Die Nachfrage nach einer relativ preisgünstigen Online-Verbreitung von Werken oder Tonaufnahmen von erzieherischem, historischem oder kulturellem Wert für ein breites Publikum ist groß. Es wird häufig behauptet, solche Projekte würden durch das Fehlen einer zufriedenstellenden Regelung für verwaiste Werke verzögert. Geschützte Werke können verwaisen, wenn Angaben zum Urheber und/oder anderen Rechteinhabern (wie Verlegern oder Filmproduzenten) fehlen oder überholt sind. Dies ist häufig bei Werken der Fall, die nicht mehr gewerblich genutzt werden.
Abgesehen von Büchern halten Bibliotheken, Museen und Archive derzeit Tausende verwaister Werke, wie Fotografien und audiovisuelle Produktionen in ihren Beständen.
Liegen keine Informationen über den Rechteinhaber vor, kann dies einer
Online-Bereitstellung im Wege stehen und die digitale Restaurierung behindern. Dies ist insbesondere bei Filmen der Fall und dazu führen, dass die Werke unwiderbringlich verloren gehen.
Das Problem bei verwaisten Werken ist in erster Linie die Klärung der Rechte, d.h. der Frage, wie gewährleistet werden kann, dass Nutzer, die verwaiste Werke zur Verfügung stellen, nicht für einen Verstoß gegen das Urheberrecht haftbar gemacht werden können, sollte der Rechteinhaber auftauchen und seine Rechte geltend machen. Abgesehen von der Schadenersatzfrage können sich vor allem bei Werken mehrerer Urheber die Lokalisierung oder Ermittlung der Rechteinhaber als zu kosten- und zeitintensiv erweisen, um den Aufwand zu rechtfertigen.
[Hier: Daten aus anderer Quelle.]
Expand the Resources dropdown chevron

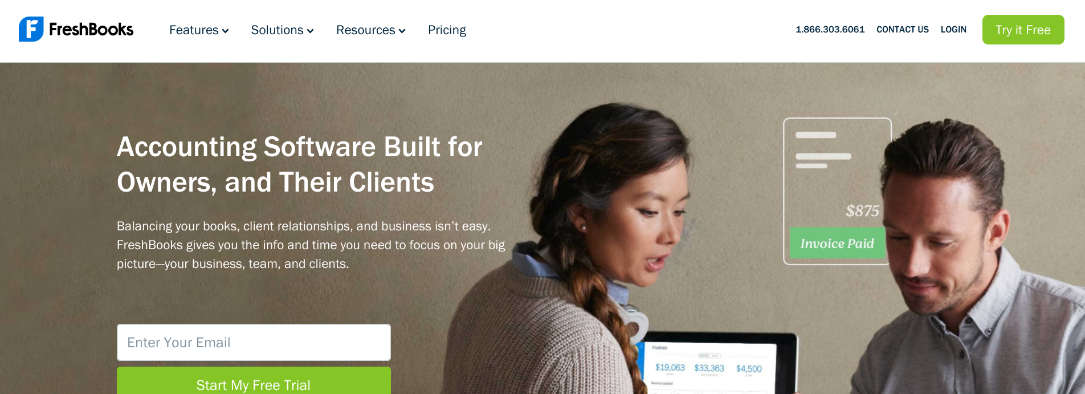click(402, 31)
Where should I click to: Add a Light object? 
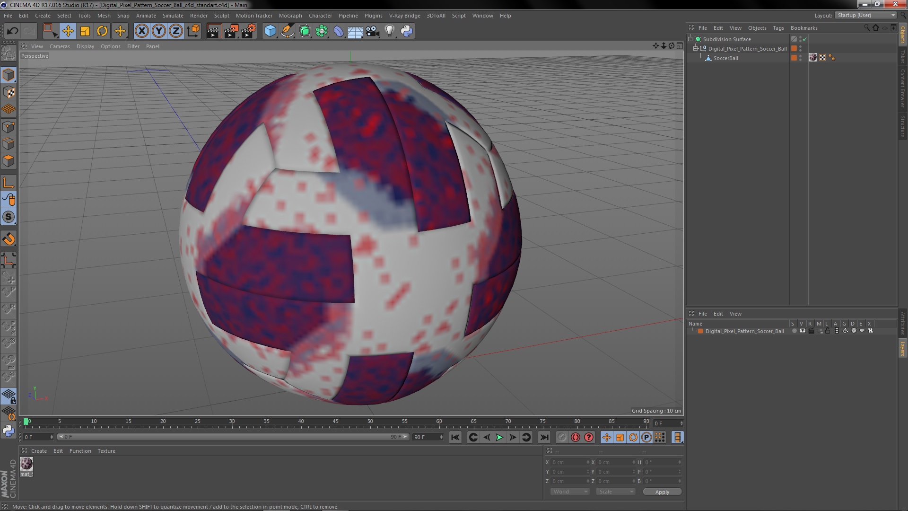[x=389, y=31]
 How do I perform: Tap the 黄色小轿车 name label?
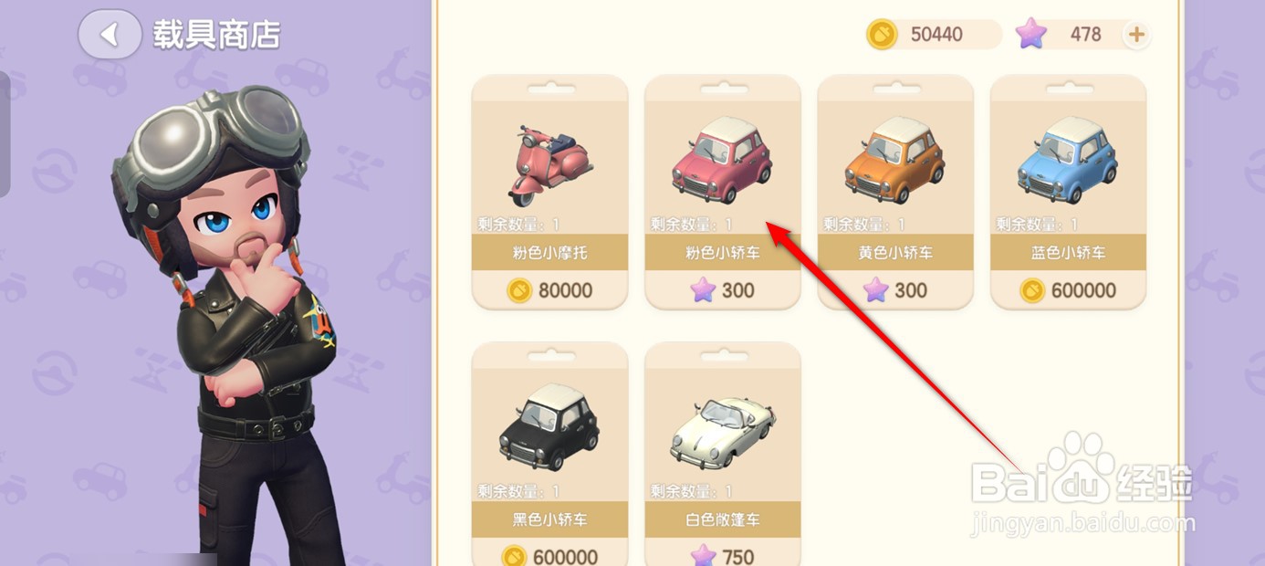pyautogui.click(x=895, y=252)
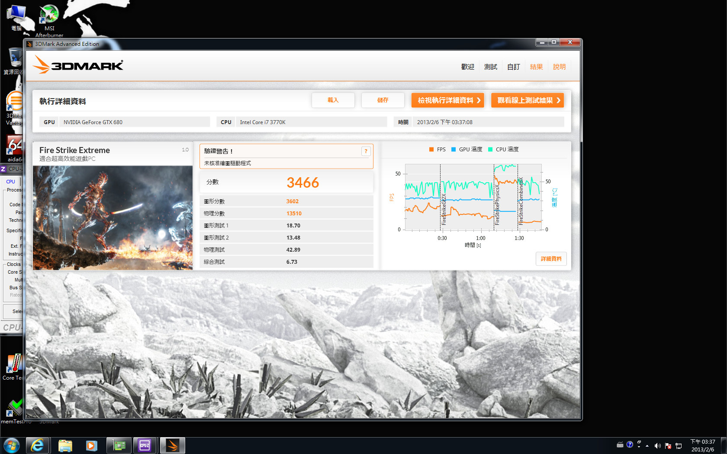This screenshot has width=727, height=454.
Task: Switch to the 自訂 tab
Action: 514,67
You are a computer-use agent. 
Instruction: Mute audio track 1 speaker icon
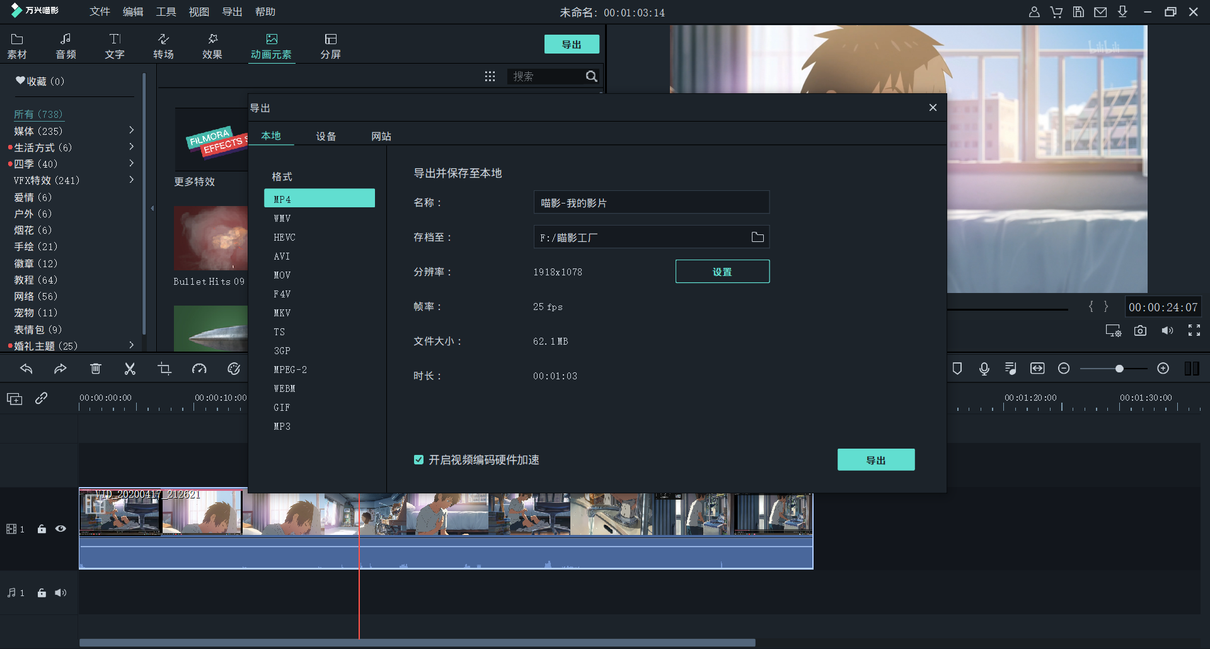(61, 593)
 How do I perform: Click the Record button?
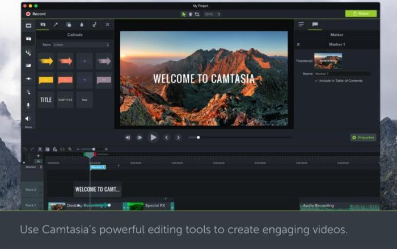coord(36,14)
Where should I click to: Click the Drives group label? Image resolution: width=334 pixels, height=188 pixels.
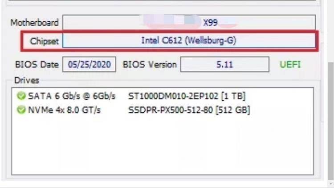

In besonderem Maße gilt dies offenbar für Rechte an Tonaufnahmen und audiovisuellen Produktionen, die derzeit in den Archiven der Rundfunk- und Fernsehsender aufbewahrt werden. Ungeklärte Urheberrechte bei verwaisten Werken können die Verbreitung wertvoller Inhalte behindern und somit auch verhindern, dass sich daran ein neuer schöpferischer Prozess anschließt. Inwieweit ungeklärte Urheberrechte faktisch die Nutzung von Werken behindern, ist aber unklar, da die für eine Quantifizierung auf europäischer Ebene notwendigen Wirtschaftsdaten fehlen.
Auf nationaler und internationaler Ebene werden zu dieser Frage Lösungen gesucht, die meisten Staatensind sich einig darüber, dass ein Nutzer angemessene Schritte unternehmen muss, um den oder die Rechteinhaber zu ermitteln oder ausfindig zu machen.
Die Kommission verabschiedete 2006 eine Empfehlung,in der sie die Mitgliedstaaten ermutigte, Verfahren für eine einfachere Nutzung verwaister Werke zu schaffen und Listen bekannter verwaister Werke öffentlich verfügbar zu machen.
Es wurde eine hochrangige Expertengruppe zu digitalen Bibliotheken eingesetzt, der Vertreter der betroffenen Interessengruppen angehören. Diese Gruppe legte einen Schlussbericht zum Thema digitale Erhaltung, verwaiste und vergriffene Werke („Final Report on Digital Preservation, Orphan Works and Out-of-Print Works“) vor, und in ihrem Rahmen wurde von Vertretern von Bibliotheken, Archiven und Rechteinhabern eine Absichtserklärung zu verwaisten Werken unterzeichnet, die eine Reihe von Leitlinien für die gründliche Suche nach Rechteinhabern enthält sowie allgemeine Grundsätze für Datenbanken verwaister Werke und Mechanismen für die Klärung der Rechte.
Die Einzelheiten sollen auf nationaler Ebene festgelegt werden.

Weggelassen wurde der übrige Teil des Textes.